• Here’s Everything You Need To Know About The Patriot Act Changes

    Majority Leader Mitch McConnell suffered a serious embarrassment over the weekend when Congress let certain key provisions of the Patriot Act expire at 12:01 a.m. Monday morning. At the end of a chaotic weekend and with a new bill likely to pass in the next few days addressing the vast and complex federal surveillance infrastructure, it’s hard to know exactly what’s happening and what it means.

    Here’s everything you need to know about the changes so far.

    The Patriot Act was passed shortly after the Sept. 11, 2001 terror attacks to give the federal government the authority to track suspects and potential terrorists. The program quickly expanded and began taking in large amounts of information from American citizens, including huge amounts of telephone “metadata” from communications companies.

    Now, three major parts of the law that required reauthorization before June 1 have expired:

    1. Section 215

    The most consequential thing to happen was the expiration of the infamous Section 215 of the Patriot Act, the provision that allowed for bulk collection of private phone data from millions of Americans not suspected of any crime and the most decried section by privacy advocates. The provision allows the government to bulk collect “metadata,” which is what time a calls is made, how long the conversation lasted, and what phone numbers sent and received that call.

    Section 215’s expiration only means that rather than collecting the data first-hand, the Agency will eventually have to go to the communications companies themselves in a more targeted manner.

    1. Lone Wolf

    This provision allowed the federal government to track a “lone wolf,” someone who could be a terrorist threat but is not connected to any group like ISIS. The Feds say they’ve never had to use this provision and that it is not for use on U.S. citizens but still stress its importance.

    1. Roving Wiretap

    This provision allows the NSA to track people on multiple electronic devices without getting individual approval for each one. The Feds claim this is rarely used and needs an approval from a federal court.

    The three provisions expired after a chaotic weekend in Congress. The Senate voted Sunday to move forward with the USA Freedom Act, a bill that would end the bulk collection. Paul was successful, however, in stalling a vote to extend those three measures of the Patriot Act by the Sunday deadline.

    However, Charlie Savage of The New York Times points out, “All three of the expired laws contained a so-called grandfather clause that permits their authority to continue indefinitely for any investigation that had begun before June 1.”

    What Happens Next?

    The Senate is expected to pass the USA Freedom Act, a bill intended to curb some of the more invasive domestic surveillance practices. Just exactly how strong the reforms in the bill will be and what exactly they will look like is the main issue at hand now, especially since McConnell introduced amendments Sunday that would weaken privacy reforms and appeal to hawkish members.

    McConnell introduced amendments to the bill that could slow the passage process, including two that would be unpopular with privacy advocates. The two in question allow the NSA twice as long, from six months to a full year, to close down the bulk phone record collection program. The other would gut the bill’s language to make important opinions from the Foreign Intelligence Surveillance Court available to the public.

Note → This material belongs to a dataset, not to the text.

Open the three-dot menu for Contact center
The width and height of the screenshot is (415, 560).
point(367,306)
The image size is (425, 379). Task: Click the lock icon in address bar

    The USA Freedom Act could get approval as soon as Tuesday or Wednesday. The House will then have to reconcile with any Senate changes.

    It seems the votes for a compromised version of the USA Freedom Act will not be impossible to get. It’s just that Paul’s disrupting and Congress’ disorganization and procrastination made this debate last long enough for the provisions to expire. The expiration will surely put a fire under members to get the USA Freedom Act Passed as soon as possible.